My Heart, His Words

Let the Words of my mouth and the meditation of my heart be acceptable in your site, O Lord.

A Not So Merry Christmas

2 Comments

As you know, this has been a very difficult year for me as I journey through the loss of my truth teller, business advisor, and Daddy. I miss him deeply, so although Christmas has always been one of my favorite holidays, this year, it’s not quite as merry for me.

Then it dawned on me… the first Christmas ever, wasn’t really all that merry either!

Here’s Joseph and Mary journeying to Bethlehem via a donkey for miles on end, all while Mary is pregnant! Talk about a road trip, they had the ultimate road trip! (ha ha) Upon their arrival, they discover there is “no room in the inn”; so ended up in a dirty stable surrounded by stinky farm animals. Talk about disappointment and discomfort! Then to top it off, Mary goes into labor and gives birth to Jesus amidst the stink and filth of this barn.
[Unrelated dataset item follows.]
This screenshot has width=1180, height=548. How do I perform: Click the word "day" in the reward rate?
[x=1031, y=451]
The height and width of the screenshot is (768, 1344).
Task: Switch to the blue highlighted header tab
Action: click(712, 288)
And there it is: right smack dab in the middle of the chaos, discomfort, stink and dirt.
Beautiful LOVE is Born.
Jesus, God as Love in the flesh, came to earth to save us all!
isaiah-61-1-3

This realization helps put my life into perspective this Christmas. I might not be perfectly put together with a pretty bow, but nonetheless, I’m here. My heart beats on for the One who Created me and placed me here For Such a Time as This. My heart may hurt for a season, but God has amazing plans for me as I walk this journey of grief and allow Him to turn my mourning into joy. There truly is a season for everything and for now, my season is one of mourning and that’s not something to be ashamed of nor to hide! It’s reality and it’s part of the growth necessary to heal.

In due time God will turn my mourning into joy and my Christmases will return to Merry, but for now I embrace this time as I reflect on all that God has done in and through my Daddy’s life and now his legacy. He was an amazing and Godly man; passionate about Truth and justice and living life to the fullest while staying true to ones self.

Daddy, this Christmas, you get to sit next to the Savior of the world and bask in His presence, surrounded by His infinite love and wisdom. May we too be surrounded by that same Love and wisdom, compassion and joy as we enter a season that truly is about the One who loves us so much He humbled himself and came to earth to redeem us for all of eternity!  That truth is what makes Christmas Merry.

Wishing you and yours a blessed Christmas as you bask in God’s goodness and love.

love satin 2015

2 thoughts on “A Not So Merry Christmas

  1. Truly your heart! So very touching Bestie. Been a difficult year, but know the Lord has many blessings ahead in the coming year.

    Like

  2. Hugs! Praying you’ve felt the joy that only God can bring this Christmas.